Navarro, Julia - 'The Brotherhood of the Holy Shroud' (translated by Andrew Hurley)
There has been another suspicious fire at Turin's Cathedral and an incinerated body discovered: a body of a man without a tongue, but this is not the first. Marco Valoni the head of the Italian Art Crimes Department has been sent to investigate. He is sure the mysterious fires are related to the famous Shroud of Turin, but how and why?
I came to this book with an existing knowledge of and interest in "The Shroud of Turin". I wanted to see how the author was going to handle the subject. The answer was very much like Dan Brown handled "The Holy Grail" in THE DA VINCI CODE. This includes the Knights Templar, strange, obsessive monks and a complete lack of any finesse, literate or otherwise.
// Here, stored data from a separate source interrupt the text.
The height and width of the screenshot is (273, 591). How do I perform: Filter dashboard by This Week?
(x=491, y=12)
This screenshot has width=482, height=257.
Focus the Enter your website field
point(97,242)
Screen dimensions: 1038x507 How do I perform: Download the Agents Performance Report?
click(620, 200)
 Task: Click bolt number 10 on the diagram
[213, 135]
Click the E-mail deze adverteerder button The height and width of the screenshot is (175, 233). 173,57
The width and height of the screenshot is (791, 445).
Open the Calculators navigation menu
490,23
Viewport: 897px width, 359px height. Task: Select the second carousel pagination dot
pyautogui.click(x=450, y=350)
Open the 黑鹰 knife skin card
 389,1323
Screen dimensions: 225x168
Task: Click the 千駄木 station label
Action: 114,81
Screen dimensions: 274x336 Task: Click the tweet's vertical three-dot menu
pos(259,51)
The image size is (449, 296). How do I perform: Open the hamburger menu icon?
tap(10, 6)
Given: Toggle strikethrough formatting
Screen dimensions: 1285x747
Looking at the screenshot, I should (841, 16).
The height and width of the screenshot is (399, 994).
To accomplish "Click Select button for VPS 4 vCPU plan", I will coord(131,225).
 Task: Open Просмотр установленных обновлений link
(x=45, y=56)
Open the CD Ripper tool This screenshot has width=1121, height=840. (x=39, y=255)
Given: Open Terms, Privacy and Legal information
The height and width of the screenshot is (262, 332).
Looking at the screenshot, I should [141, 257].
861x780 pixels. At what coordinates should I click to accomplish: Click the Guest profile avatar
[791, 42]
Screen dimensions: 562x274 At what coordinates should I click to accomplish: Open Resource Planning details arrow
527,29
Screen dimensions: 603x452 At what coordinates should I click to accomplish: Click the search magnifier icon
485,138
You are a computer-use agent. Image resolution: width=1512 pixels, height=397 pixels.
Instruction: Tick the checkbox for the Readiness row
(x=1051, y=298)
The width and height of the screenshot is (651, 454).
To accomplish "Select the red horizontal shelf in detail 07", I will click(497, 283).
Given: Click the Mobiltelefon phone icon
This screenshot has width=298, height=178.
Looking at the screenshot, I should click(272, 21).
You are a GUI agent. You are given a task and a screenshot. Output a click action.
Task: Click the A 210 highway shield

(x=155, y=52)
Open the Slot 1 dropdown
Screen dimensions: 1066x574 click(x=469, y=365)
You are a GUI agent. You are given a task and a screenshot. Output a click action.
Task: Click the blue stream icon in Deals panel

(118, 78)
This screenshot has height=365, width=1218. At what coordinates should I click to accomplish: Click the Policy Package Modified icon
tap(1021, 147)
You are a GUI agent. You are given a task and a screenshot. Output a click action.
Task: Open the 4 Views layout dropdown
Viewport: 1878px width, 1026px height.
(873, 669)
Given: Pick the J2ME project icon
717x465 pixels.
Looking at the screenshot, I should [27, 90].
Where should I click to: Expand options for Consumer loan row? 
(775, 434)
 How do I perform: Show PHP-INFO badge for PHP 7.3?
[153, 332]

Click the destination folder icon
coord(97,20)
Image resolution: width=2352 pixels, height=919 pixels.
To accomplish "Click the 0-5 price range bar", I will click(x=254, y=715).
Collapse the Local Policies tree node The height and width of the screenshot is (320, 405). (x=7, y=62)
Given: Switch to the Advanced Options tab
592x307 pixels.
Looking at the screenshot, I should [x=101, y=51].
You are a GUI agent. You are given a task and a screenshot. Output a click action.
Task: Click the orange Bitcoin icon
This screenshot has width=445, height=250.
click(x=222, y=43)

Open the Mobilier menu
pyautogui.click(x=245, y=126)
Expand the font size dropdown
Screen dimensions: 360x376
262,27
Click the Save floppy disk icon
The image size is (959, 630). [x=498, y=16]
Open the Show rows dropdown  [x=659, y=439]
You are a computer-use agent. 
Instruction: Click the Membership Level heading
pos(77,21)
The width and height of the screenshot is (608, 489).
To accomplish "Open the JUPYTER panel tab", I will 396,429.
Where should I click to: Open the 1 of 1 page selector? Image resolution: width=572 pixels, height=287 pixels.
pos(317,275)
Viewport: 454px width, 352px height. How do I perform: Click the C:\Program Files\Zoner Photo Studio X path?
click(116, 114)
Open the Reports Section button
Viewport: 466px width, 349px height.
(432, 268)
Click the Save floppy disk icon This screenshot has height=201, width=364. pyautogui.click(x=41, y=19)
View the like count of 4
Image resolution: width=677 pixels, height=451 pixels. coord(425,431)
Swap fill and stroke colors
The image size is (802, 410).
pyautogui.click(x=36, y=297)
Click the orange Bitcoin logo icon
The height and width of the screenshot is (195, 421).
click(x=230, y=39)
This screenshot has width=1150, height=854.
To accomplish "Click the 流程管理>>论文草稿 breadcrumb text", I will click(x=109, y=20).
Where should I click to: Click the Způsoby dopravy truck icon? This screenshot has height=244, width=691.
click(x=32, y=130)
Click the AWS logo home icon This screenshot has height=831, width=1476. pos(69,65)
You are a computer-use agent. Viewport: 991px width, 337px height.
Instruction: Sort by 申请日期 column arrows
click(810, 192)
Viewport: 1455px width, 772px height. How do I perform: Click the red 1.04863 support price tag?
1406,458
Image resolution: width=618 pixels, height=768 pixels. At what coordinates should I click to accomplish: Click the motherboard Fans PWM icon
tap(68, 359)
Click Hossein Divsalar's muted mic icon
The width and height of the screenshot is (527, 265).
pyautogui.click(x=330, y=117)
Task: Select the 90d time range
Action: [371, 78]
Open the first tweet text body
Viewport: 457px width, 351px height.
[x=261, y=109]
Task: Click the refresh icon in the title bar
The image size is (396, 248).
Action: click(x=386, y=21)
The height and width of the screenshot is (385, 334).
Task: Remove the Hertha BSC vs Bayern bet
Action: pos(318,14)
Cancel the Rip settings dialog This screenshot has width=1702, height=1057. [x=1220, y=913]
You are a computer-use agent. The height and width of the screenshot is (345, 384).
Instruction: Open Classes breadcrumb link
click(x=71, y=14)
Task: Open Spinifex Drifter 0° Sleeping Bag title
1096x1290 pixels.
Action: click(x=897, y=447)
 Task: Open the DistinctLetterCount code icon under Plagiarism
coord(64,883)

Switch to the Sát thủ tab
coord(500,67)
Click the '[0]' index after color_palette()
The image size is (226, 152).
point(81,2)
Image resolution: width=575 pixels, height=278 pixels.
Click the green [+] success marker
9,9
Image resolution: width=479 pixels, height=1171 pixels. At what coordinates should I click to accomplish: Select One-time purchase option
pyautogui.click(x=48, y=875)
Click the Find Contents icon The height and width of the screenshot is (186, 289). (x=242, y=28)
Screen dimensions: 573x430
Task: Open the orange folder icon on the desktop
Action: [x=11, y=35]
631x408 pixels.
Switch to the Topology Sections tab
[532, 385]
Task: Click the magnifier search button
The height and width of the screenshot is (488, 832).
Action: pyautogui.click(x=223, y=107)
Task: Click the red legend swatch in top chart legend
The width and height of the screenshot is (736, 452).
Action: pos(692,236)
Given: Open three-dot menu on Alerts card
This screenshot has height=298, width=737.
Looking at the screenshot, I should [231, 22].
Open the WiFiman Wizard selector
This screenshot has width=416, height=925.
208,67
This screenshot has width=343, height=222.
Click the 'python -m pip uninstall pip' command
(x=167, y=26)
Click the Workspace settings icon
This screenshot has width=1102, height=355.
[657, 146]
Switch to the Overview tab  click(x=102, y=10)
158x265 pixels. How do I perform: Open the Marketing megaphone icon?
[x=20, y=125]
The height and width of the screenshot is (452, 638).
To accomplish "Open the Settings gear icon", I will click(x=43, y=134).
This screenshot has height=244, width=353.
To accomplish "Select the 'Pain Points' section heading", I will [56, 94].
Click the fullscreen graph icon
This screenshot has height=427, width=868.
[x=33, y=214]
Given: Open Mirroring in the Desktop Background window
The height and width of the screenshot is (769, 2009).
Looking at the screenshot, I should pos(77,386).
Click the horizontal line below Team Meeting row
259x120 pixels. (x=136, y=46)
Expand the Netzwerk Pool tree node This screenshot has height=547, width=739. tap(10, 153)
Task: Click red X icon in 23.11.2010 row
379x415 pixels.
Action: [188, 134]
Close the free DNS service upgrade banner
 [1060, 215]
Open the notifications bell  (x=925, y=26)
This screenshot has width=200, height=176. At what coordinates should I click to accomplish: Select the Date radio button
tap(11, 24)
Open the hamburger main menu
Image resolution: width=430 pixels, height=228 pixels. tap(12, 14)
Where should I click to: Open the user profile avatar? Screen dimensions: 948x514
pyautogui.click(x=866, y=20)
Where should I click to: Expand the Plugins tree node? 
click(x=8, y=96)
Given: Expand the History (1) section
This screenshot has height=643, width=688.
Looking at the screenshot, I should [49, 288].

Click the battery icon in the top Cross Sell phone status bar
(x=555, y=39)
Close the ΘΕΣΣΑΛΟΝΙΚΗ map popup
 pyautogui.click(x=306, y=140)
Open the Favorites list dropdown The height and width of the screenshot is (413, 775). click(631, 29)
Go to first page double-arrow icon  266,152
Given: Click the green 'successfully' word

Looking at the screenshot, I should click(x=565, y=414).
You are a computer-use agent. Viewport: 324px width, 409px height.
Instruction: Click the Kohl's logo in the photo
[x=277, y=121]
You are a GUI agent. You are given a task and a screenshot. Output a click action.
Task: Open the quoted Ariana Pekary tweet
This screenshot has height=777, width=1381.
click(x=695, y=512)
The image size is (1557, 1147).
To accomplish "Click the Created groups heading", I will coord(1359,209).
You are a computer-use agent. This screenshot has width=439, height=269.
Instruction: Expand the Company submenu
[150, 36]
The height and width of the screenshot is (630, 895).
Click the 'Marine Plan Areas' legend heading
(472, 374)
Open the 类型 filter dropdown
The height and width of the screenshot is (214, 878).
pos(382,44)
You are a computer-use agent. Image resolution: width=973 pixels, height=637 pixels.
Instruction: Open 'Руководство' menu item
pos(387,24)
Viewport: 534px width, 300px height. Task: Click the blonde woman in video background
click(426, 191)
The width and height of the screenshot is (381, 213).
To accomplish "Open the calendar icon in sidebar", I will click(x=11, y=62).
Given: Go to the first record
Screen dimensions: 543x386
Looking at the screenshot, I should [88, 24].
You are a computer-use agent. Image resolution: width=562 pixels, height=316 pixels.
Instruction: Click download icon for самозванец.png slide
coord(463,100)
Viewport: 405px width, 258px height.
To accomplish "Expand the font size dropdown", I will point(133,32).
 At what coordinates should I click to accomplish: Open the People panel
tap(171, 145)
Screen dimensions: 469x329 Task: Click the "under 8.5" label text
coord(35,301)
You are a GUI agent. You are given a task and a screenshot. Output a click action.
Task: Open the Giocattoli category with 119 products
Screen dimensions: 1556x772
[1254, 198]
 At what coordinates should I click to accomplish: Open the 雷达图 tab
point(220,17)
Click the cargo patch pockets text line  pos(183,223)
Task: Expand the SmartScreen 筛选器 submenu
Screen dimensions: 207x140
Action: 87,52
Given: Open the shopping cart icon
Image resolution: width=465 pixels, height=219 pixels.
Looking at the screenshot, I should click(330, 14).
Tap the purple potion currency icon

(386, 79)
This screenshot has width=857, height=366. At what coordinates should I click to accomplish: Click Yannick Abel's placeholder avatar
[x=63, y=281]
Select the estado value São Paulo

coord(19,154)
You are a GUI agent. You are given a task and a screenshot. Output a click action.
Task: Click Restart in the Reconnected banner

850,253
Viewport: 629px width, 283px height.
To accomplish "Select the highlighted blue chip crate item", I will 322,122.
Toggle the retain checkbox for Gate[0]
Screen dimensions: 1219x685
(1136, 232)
My first impression was that the characters were one dimensional. I thought initially that this may have been because of instead of following just one detective investigating the case, we are asked to follow a whole team. This could have been interesting, but very quickly became unwieldy. Soon I was trying to track The Arts Crime Department, Europol, The CIA, the sister of the Europol agent who was also a journalist and various other friends and family. This whilst following another, parallel story line dealing with the alleged history of the shroud with an equal number of bland characters. All conversations were described as 'animated', the dialogue was often ridiculous, there was no regard for any possibility of police procedure and it was quite evident that the author had done very little research.
At one point whilst backtracking through the book to confirm the identity of one of the characters I thought to myself, "why am I bothering with this?" Indeed.